> [EXTRACT TO READ]
# # #
Another question raised by the surge in dual enrollment participation is whether that growth is occurring in all sectors of the state’s student population. Currently, the distribution of participating students is uneven across Wisconsin’s high schools and colleges. Colleges and high schools that have invested energy and resources into growing their programs serve higher numbers of high school students than those that have not done so. For example, in 2022 Gateway Technical College accounted for 6.5% of WTCS’ total student enrollment but a full 11.3% of the system’s dually-enrolled students. The college employs six staff members working with local high schools to develop their programs. Students in those high schools have easier access to dual enrollment classes simply by virtue of living within Gateway’s region.
Location is not the only determinant of a student’s access to dual credit options. In limited cases, cost may be a factor, although the majority of dual enrollment students are participating in programs at no cost to them. Another factor may be access linked to perceptions of students’ abilities based on their race or other attributes. The Department of Public Instruction (DPI) has already flagged equitable access as a concern and provided resources for school districts. Meanwhile, AP classes and tests have shown gaps in participation along lines of race and income, making it reasonable to expect that similar disparities could exist for dual enrollment programs.
Although dual enrollment participation is included on school districts’ DPI report cards, where it can be analyzed alongside students’ demographic data, the data are not available on a statewide basis. Analysis is largely limited to individual school districts or individual institutions of higher education. These data silos make it difficult to systemically analyze the impact of this growing approach, as the BLEST Hub of Marquette University discovered when attempting to do some of this aggregating work in the Milwaukee area.
Ensuring Quality Accompanies Quantity
The substantial increase in dual enrollment participation represents a potential win for students as well as K-12 and higher education institutions. It holds the promise to help the state respond to its labor market challenges as well as help colleges and students do more with less.
This growth has happened with DPI’s encouragement and some initial steps toward data transparency. The inclusion of dual enrollment on school report cards and in DPI’s Academic and Career Plan initiative are both ways to promote these programs without mandating them.
Making enrollment data available at a statewide level would allow for more complete analysis of the program’s growth, as would data coordination with the state’s colleges and universities. Demographic data on participating students could help to measure who has access to these programs and whether they are giving all students additional pathways into higher education and careers, particularly those from disadvantaged backgrounds.
Follow-up studies could help to determine whether dual enrollment participants are more or less successful after they leave high school. In addition, policymakers in Wisconsin could look to national studies on dual enrollment for potential models in other states.
As dual credit participation increases, it becomes all the more important to make sure these programs are effectively serving students across the state and doing so equitably. Dual enrollment could be a tool to reduce disparities or widen them, depending on how it is used. In addition, saving time and money may benefit students in the short run, but it is also important to make sure that quality and outcomes are being maintained. Further data-gathering and evaluation will help to determine whether the recent surge in dual enrollment participation should accelerate even more.
# # #
[Records from a data source]
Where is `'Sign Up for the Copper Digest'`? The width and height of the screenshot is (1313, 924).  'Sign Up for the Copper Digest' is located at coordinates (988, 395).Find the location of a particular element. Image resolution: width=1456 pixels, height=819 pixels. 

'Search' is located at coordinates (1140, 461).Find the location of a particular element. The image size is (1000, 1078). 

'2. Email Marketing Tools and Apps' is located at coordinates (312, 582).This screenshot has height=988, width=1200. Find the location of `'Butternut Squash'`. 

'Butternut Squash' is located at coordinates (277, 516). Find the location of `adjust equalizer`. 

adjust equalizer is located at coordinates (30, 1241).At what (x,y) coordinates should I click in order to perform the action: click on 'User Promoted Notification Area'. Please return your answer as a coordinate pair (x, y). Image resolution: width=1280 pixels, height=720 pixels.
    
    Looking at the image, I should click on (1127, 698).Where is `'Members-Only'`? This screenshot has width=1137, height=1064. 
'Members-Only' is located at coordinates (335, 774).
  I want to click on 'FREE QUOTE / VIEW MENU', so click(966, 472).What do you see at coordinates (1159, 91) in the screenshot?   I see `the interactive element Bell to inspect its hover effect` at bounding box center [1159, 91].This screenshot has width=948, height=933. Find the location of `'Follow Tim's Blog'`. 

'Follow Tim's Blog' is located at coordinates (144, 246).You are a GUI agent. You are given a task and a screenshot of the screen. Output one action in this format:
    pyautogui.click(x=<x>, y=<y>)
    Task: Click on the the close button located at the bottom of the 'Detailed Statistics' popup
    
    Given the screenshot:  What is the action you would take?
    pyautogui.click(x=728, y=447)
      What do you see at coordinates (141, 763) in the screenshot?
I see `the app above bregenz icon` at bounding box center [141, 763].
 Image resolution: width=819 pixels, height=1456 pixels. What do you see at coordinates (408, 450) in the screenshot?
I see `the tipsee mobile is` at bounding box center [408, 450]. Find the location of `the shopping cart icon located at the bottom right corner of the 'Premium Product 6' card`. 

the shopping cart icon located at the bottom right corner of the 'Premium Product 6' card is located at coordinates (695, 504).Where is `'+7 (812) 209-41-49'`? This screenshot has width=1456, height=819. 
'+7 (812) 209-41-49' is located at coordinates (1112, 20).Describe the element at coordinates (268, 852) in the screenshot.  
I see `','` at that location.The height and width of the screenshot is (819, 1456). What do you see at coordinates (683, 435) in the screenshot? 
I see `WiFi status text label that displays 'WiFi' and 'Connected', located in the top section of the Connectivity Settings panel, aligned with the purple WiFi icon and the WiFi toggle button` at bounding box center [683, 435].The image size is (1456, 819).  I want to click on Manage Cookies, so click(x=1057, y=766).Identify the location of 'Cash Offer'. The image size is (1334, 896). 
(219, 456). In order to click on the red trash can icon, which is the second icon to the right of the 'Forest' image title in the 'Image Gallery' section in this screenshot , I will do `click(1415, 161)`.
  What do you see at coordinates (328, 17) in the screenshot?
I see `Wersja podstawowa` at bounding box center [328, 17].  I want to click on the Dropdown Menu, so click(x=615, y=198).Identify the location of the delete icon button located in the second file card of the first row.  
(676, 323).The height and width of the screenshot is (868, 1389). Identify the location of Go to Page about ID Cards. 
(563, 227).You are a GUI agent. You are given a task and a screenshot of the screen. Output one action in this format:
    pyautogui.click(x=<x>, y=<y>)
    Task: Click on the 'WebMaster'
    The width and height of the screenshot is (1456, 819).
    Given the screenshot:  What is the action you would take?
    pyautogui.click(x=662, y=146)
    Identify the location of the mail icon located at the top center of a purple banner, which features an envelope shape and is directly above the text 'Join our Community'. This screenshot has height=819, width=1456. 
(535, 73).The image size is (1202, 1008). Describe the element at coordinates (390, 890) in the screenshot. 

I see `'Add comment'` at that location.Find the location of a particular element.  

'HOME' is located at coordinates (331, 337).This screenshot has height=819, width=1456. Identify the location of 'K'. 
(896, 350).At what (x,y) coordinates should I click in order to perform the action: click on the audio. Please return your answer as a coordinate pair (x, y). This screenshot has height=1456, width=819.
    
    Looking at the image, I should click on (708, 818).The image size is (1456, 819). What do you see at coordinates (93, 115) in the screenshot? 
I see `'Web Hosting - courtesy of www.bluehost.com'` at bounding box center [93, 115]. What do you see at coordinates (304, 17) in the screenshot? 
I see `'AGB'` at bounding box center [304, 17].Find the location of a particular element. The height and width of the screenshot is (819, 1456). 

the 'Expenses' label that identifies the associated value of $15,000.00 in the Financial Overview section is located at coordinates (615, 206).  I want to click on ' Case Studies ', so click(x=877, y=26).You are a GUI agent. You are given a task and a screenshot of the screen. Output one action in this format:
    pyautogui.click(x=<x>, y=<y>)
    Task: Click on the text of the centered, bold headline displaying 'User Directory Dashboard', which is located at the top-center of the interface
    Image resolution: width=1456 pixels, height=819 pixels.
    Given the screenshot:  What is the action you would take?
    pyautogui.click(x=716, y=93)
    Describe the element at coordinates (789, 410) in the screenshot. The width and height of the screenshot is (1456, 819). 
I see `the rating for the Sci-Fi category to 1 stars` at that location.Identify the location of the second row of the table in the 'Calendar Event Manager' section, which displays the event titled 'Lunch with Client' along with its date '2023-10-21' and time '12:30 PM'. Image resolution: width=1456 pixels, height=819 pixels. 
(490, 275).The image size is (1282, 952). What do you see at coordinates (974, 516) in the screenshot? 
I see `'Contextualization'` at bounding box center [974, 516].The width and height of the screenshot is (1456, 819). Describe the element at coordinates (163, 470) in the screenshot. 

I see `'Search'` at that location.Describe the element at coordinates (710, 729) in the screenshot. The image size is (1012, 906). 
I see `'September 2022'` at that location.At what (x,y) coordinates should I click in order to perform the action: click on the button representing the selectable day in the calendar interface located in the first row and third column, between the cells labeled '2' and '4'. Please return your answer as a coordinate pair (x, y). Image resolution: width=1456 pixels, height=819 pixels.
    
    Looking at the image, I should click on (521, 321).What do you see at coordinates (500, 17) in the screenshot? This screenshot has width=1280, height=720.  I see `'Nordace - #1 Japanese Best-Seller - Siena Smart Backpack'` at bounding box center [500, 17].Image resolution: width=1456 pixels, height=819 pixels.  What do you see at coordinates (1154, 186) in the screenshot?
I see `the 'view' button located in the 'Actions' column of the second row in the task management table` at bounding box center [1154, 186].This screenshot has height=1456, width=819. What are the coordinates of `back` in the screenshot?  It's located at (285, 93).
# # #
> [WORK ORDER 1] Translate this sentence from the passage on dual enrollment in Wisconsin into Spanish: "Location is not the only determinant of a student’s access to dual credit options."
> [WORK ORDER 2] In the passage on dual enrollment in Wisconsin, the paragraph beginning "Location is not the only determinant" names factors that may affect a student's access to dual credit options. List each of them.

> [WRITTEN ANSWER 1] La ubicación no es el único factor determinante del acceso de un estudiante a las opciones de doble crédito.

> [WRITTEN ANSWER 2]
- Location
- Cost
- Perceptions of students' abilities based on their race or other attributes